Artificial intelligence (AI), one of the most important aspects of our future digital age, is currently experiencing a major boom in science, the economy and the media and has already become an everyday technology. Thanks to SIRI we can now speak to our smartphones, the first self-driving cars have started to appear on the roads of California and logistics providers are already testing autonomous flying drones. However, if machines are to be used safely in factories, hospitals and households they must – just like us humans – be able to act, react and learn by observation and experience and not simply operate in accordance with pre-programmed data.
Hybrid research methods:
Combining knowledge-driven and data-driven approaches to close the »semantic gap«
»Multimedia Pattern Recognition« and »Data Science« are the Fraunhofer IAIS’s core areas of research and most important areas of expertise in relation to artificial intelligence and its applications in robotics, image and speech processing and process optimization. Central to the research being done at the Fraunhofer IAIS are hybrid artificial intelligence solutions: This is where we combine the knowledge based research methods of professors Dr. Sören Auer and Dr. Jens Lehmann with the data-driven methods by professors Dr. Stefan Wrobel and Dr. Christian Bauckhage.
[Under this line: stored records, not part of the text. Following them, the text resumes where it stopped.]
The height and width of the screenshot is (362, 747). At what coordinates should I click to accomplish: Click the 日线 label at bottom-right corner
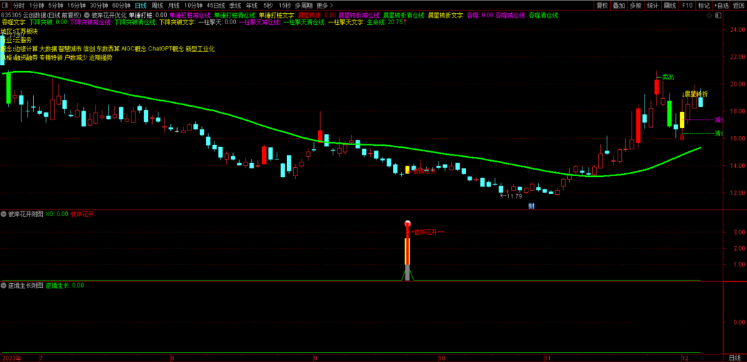pyautogui.click(x=734, y=358)
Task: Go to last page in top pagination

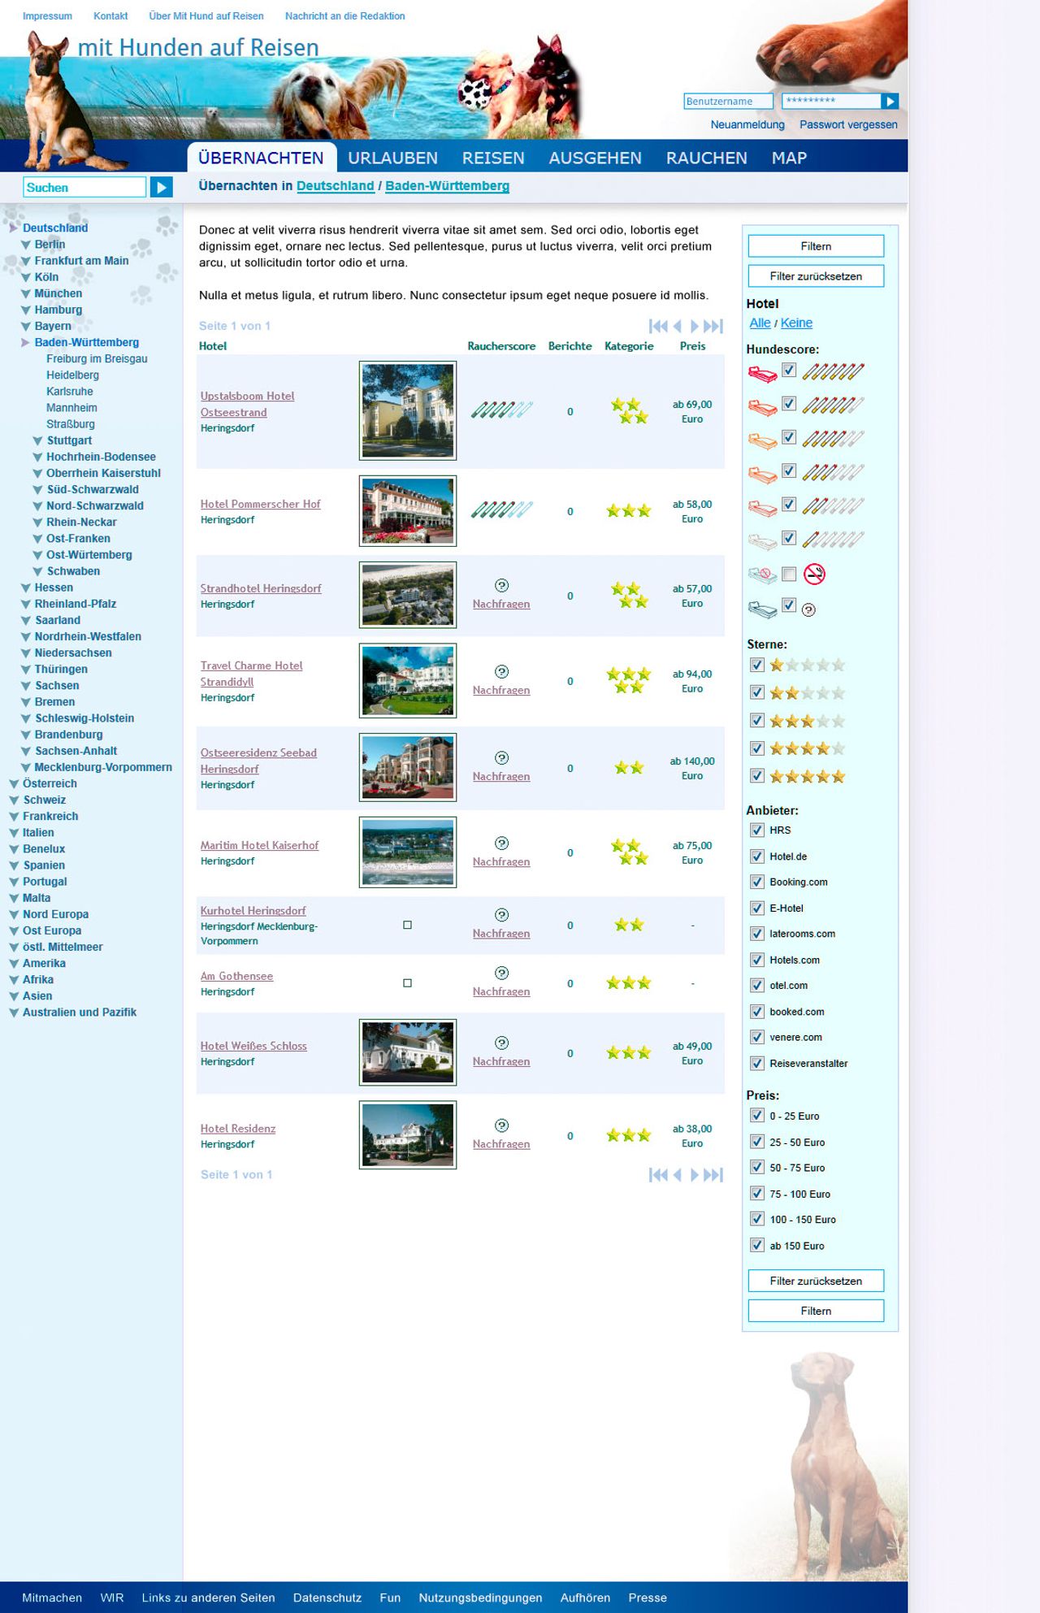Action: 713,327
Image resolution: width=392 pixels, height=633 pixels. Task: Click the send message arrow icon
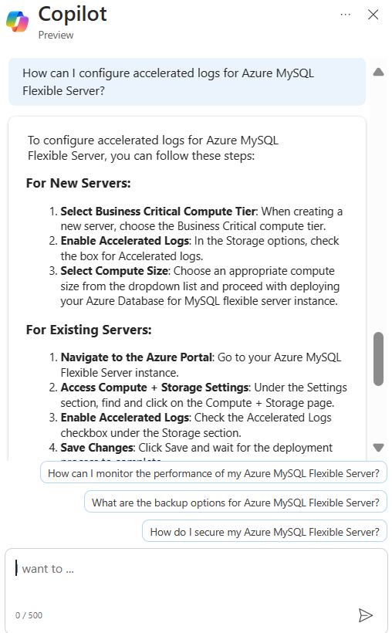point(365,614)
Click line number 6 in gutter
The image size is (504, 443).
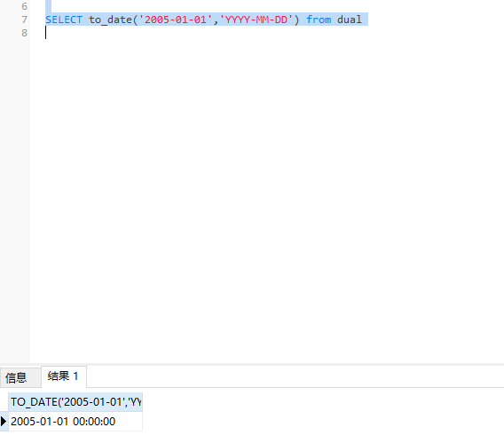[x=25, y=6]
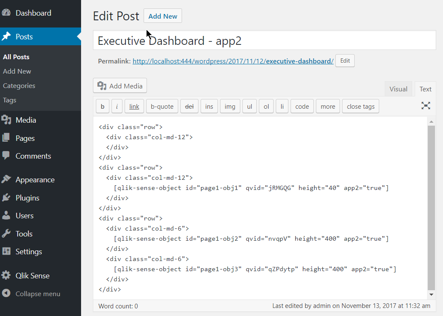Click the Add New button beside Edit Post
The image size is (443, 316).
pyautogui.click(x=163, y=16)
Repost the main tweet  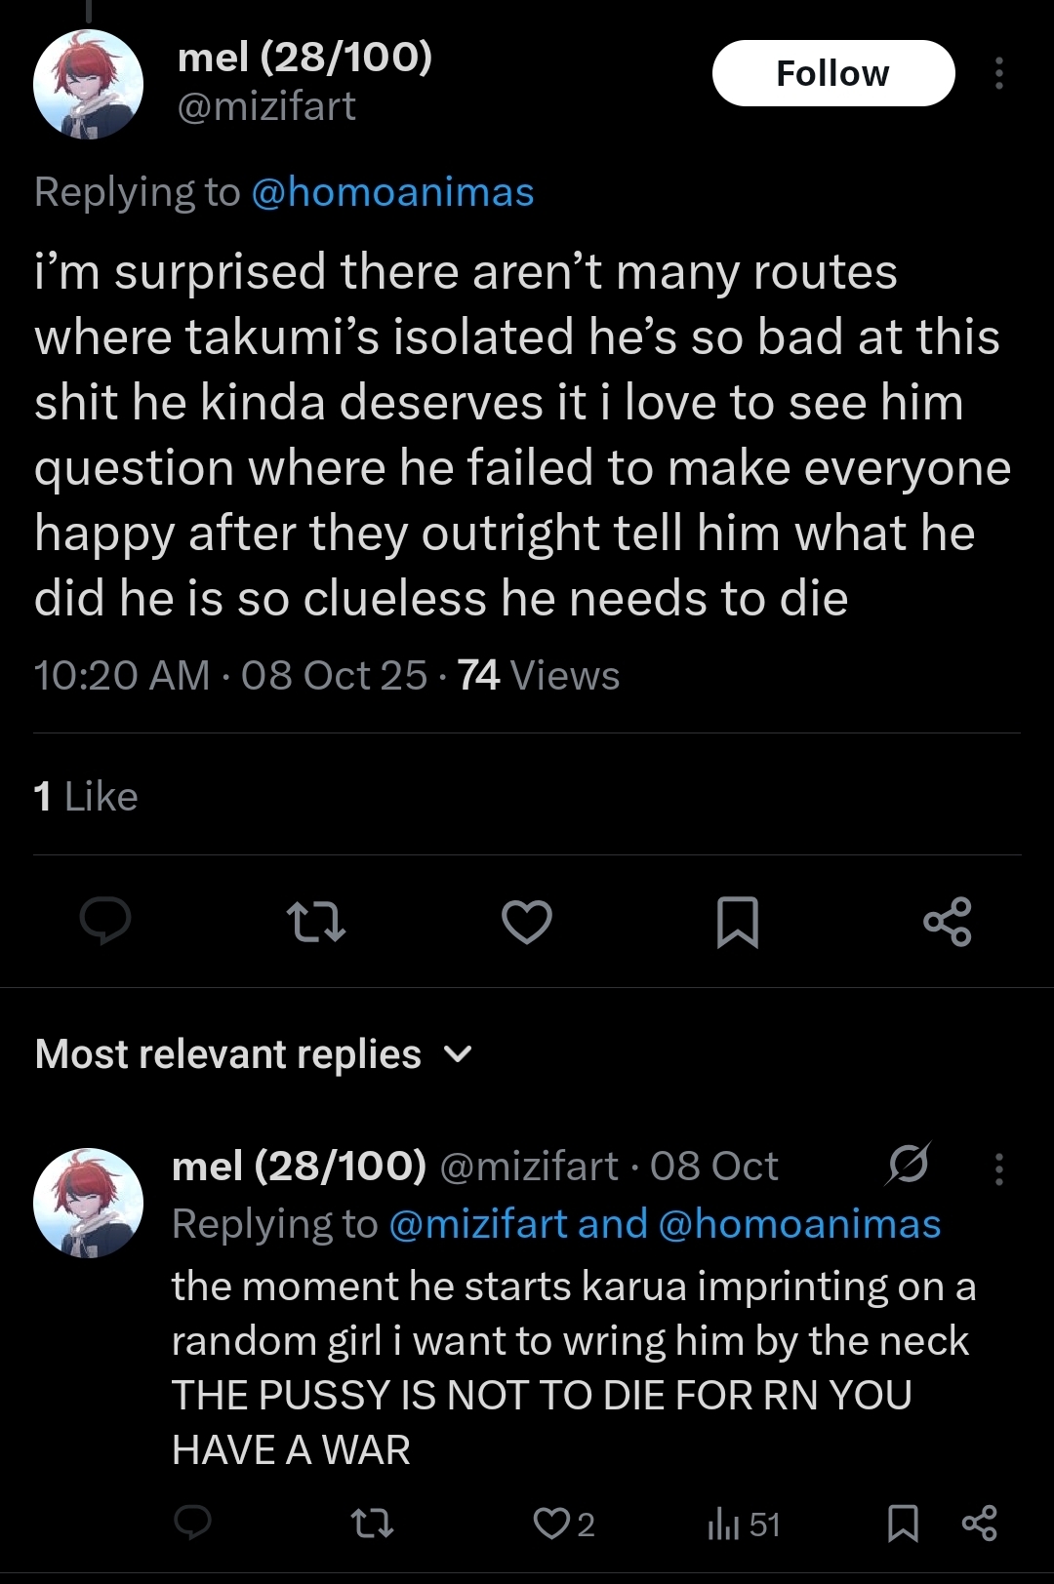(x=315, y=922)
The knowledge-based approach is founded on people’s predetermined empirical knowledge and the conclusions drawn from it – and has recently been encapsulated in the phrase »Semantic Web«. The data-based approach on the other hand uses »Machine Learning« methods to analyze statistical correlations. The aim of combining both approaches is to close the »semantic gap«. This is where intuitive empirical knowledge and statistical knowledge meet and need to be put into context if they are to replicate the human ability to understand meaning from a given context.